We suspect that the argument that the ERA was unnecessary was always a red herring, because ERA opponents realized how sexist and primitive it would sound in the 21st century to object to giving women equal status under the law or to deny protections for people based on whom they love and how they identify.
The abortion issue seems more likely to be on their minds. This year, Alabama passed a law that would virtually outlaw abortion in the state (it has been blocked by a federal judge) and Louisiana voted to outlaw abortions after a fetal “heartbeat” is detected, which is effectively an abortion ban. South Dakota, which was one of five states that ratified the ERA but later voted to rescind the ratification, adopted a number of abortion restrictions that might be challenged in a post-ERA world including a law requiring forced counseling followed by a 72-hour waiting period.
Back in 1972 the people opposing passage of the ERA focused on stirring up fears of upended gender roles and the crazy things women might do if they were handed a bit of personal and political power, like the right to get abortions, to combat discrimination and to fight for their country. And they are still about denying women power. By now, one might have thought opponents could come up with something more original and timely.
Before the ERA can become law, the two remaining issues brought up in the lawsuit have to be addressed: whether the long-expired ratification deadline that Congress set back in the 1970s, which was extended once, can be retroactively extended, and whether the five states that voted to rescind their ratification votes are allowed to do so.
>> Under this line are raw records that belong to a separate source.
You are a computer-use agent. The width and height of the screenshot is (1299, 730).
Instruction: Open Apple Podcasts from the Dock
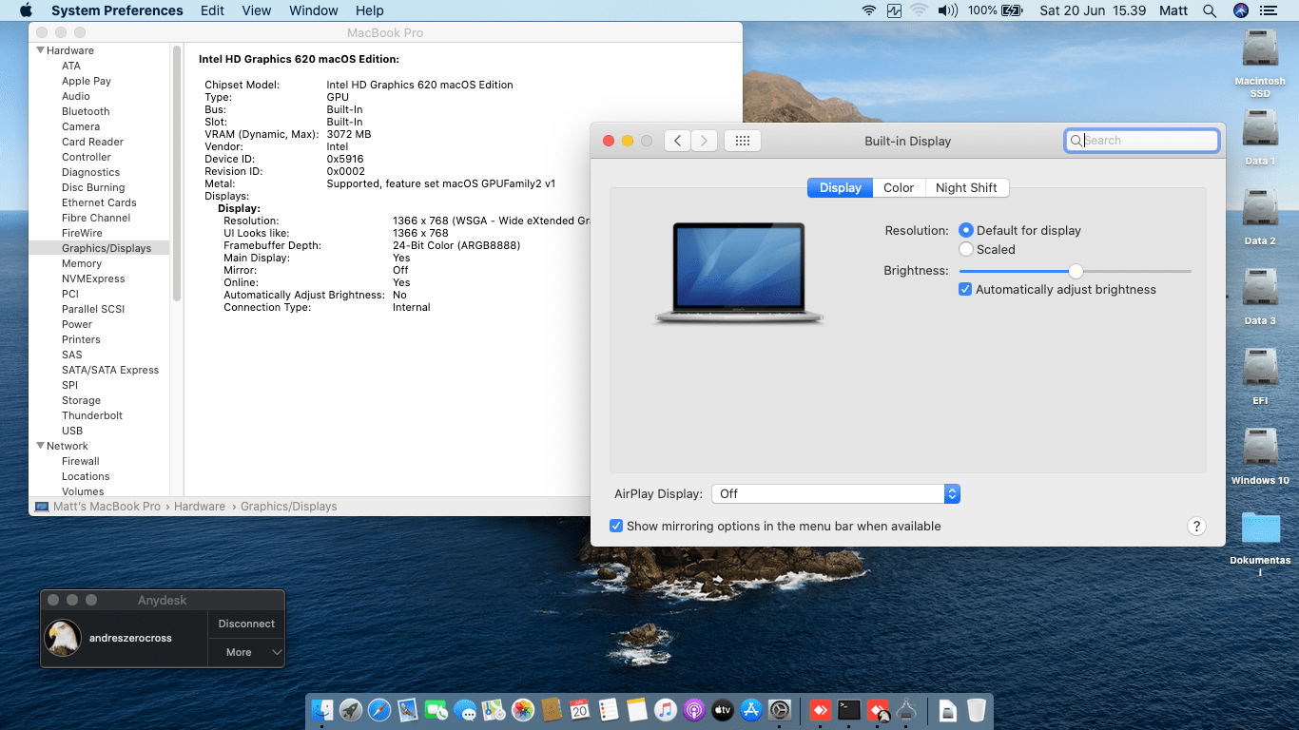click(x=694, y=710)

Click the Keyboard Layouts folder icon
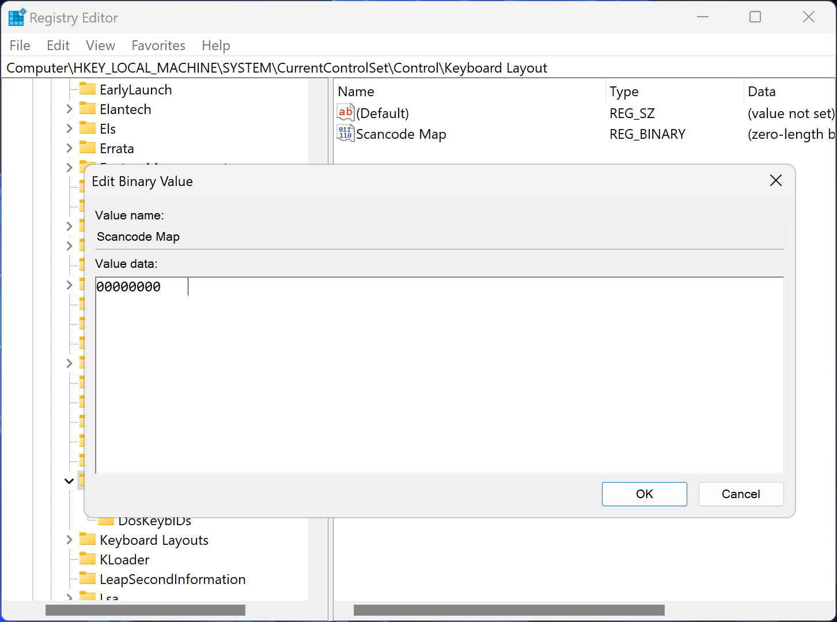(x=88, y=540)
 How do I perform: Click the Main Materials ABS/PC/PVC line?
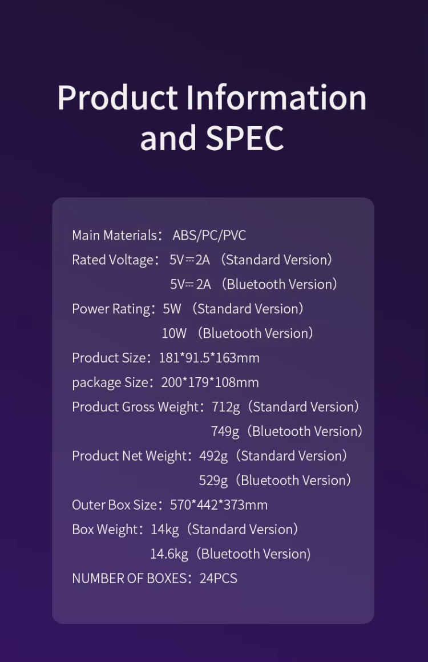(x=159, y=235)
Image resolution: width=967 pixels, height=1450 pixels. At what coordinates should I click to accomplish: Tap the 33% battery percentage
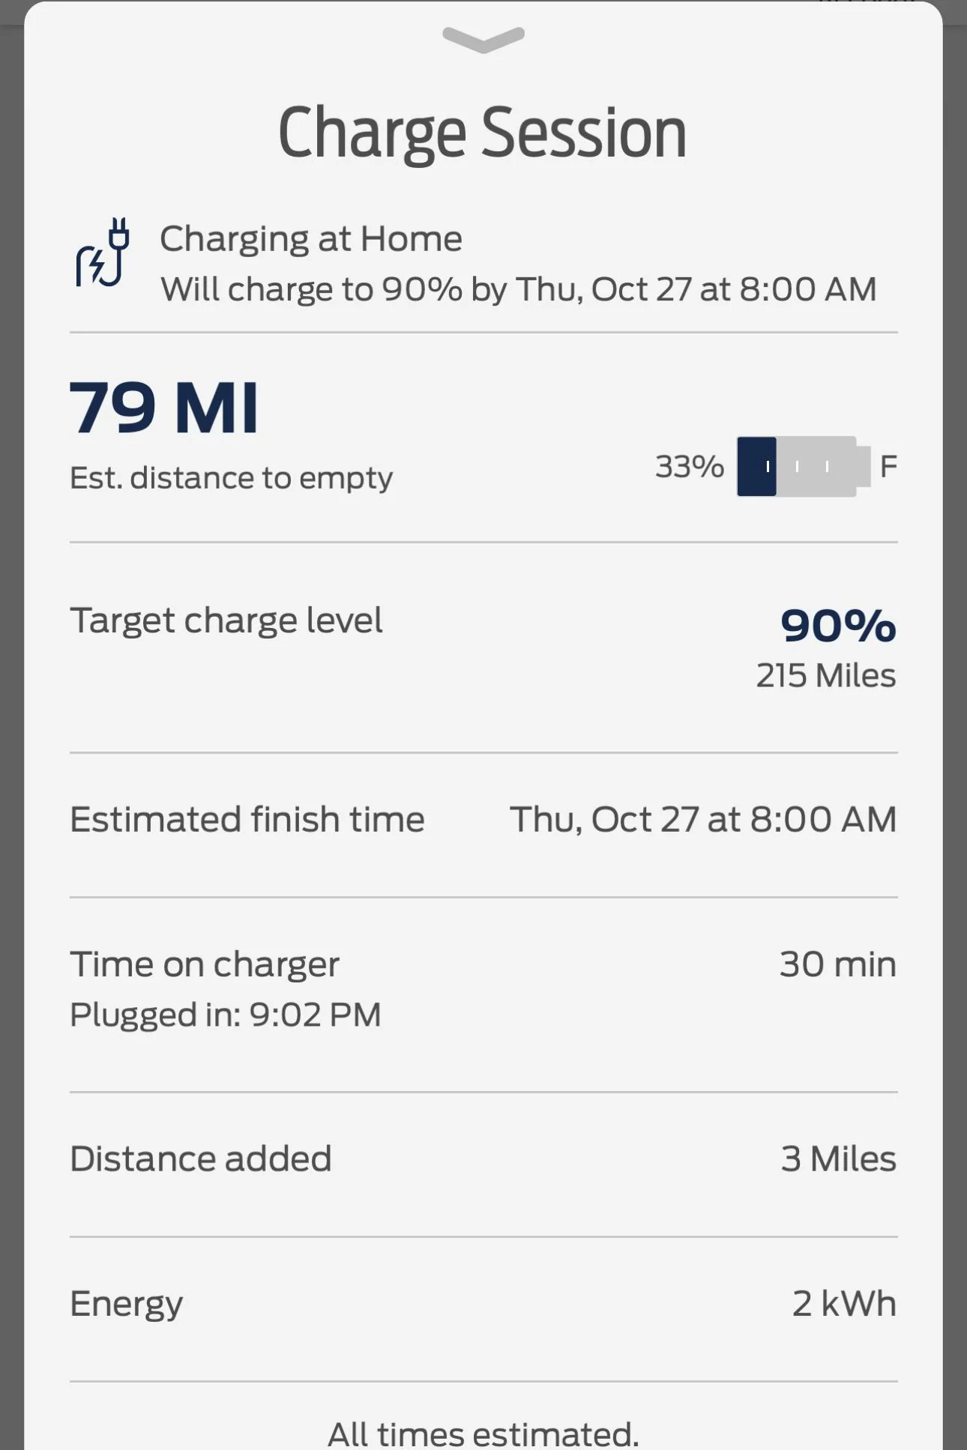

In the past, states have not been allowed to rescind such votes.
Absent restarting and passing a fresh ERA (which seems unlikely in these polarized times), the best course of action is for states to continue to vote for it while Congress and perhaps the courts settle the sticky questions about rescissions and deadlines. Perhaps this lawsuit, as objectionable as its arguments may be, could be the vehicle to settle these issues quickly so that the country can get on with the business of including women in the nation’s founding document.